» **Document section**:
- - -

It wasn't a light from heaven or big booming voice answering all of my unanswered questions. I was reading an article about a particular vaccine. It was an interesting article, but it wasn't the subject matter that really caught my attention. As I was reading, words came to my mind and told me something. It wasn't about the shots themselves. What was important was that I was following my feelings.
In that moment I felt peace. It was peace I had been seeking for a long time, and suddenly the issue of vaccinations was no longer an issue to me. I knew that as long as I followed my feelings, as guided by God, everything would work out.
I still didn't have all the answers, and I still don't to this day. I don't know if we're delaying or stopping vaccinating our children, but I'm leaning heavily toward stopping. All I know is that as long as I continue to follow my intuition I don't need to worry.
That doesn't mean I never worry. When my toddler caught a cold and developed a bad cough, one of the first thoughts to cross my mind was that he hadn't been vaccinated against pertussis! A moment of panic hit me, and I let it leave as quickly as it had come. I allowed myself to trust my intuition and treat my child at home, and he was fine.

- - -

» **Problem A**:
Return everything from "In that moment" down to "need to worry." in the passage on vaccines and intuition above, copied word for word.
» **Problem B**:
Take the essay above about trusting intuition over vaccine worries further, picking up after its final sentence.

» **Data provided**:
- - -

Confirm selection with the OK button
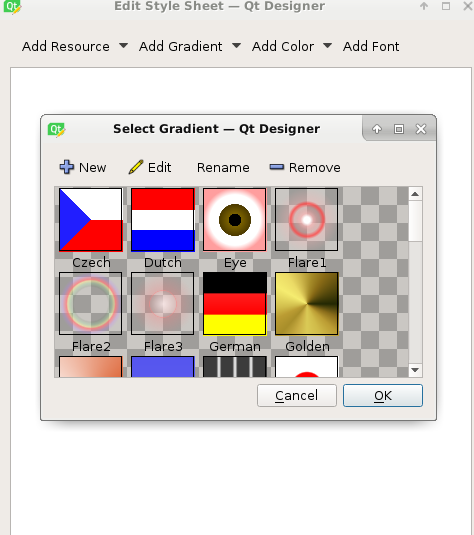474x535 pixels. [383, 395]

- - -

» **Result A**:
In that moment I felt peace. It was peace I had been seeking for a long time, and suddenly the issue of vaccinations was no longer an issue to me. I knew that as long as I followed my feelings, as guided by God, everything would work out.
I still didn't have all the answers, and I still don't to this day. I don't know if we're delaying or stopping vaccinating our children, but I'm leaning heavily toward stopping. All I know is that as long as I continue to follow my intuition I don't need to worry.

» **Result B**:
Each time he's gotten sick I've wondered if I would have to take him to a doctor, and then what would happen? Would they hound me about the fact that he wasn't fully vaccinated? Would they run pointless tests and jeopardize his treatment out of fear that he might have something that he could have been vaccinated against? Would they accuse me of being a negligent parent? And what argument could I give? “I have a strong feeling...”
These thoughts have crossed my mind, and I have to remind myself that I'm doing what I feel, and now know in my heart, is best.
The choice to delay or stop vaccinating has impacted other things as well. I realized that there was no point in taking my children to routine well-child checkups if they weren't going to be injected with vaccines. All that was really done at these appointments was checking their height and weight, discussing age-appropriate development and any issues that might come up, and giving shots. I've never had any issues that I needed to discuss with the doctor, and after having five children and raising kids for over 10 years I'm much more confident in my parenting abilities. I'm not concerned about consulting a doctor about my child's development, and if a concern comes up I can always just schedule an appointment for that purpose. So well-child checks are out. I never liked them much anyway.
I also realized I need to find a new doctor. I always liked our pediatrician and never had any complaints, but I've realized that he's extremely pro-vaccinations. When I declined to have my 5 year-old injected with the flu shot, the doctor proclaimed that “there are no draw-backs, only benefits”. That simple statement made me realize that my doctor wouldn't understand my point of view or my reasons for making the choices I have. So, I'm looking for a new doctor that will be more supportive of me making the decisions about the care and well-being of my children.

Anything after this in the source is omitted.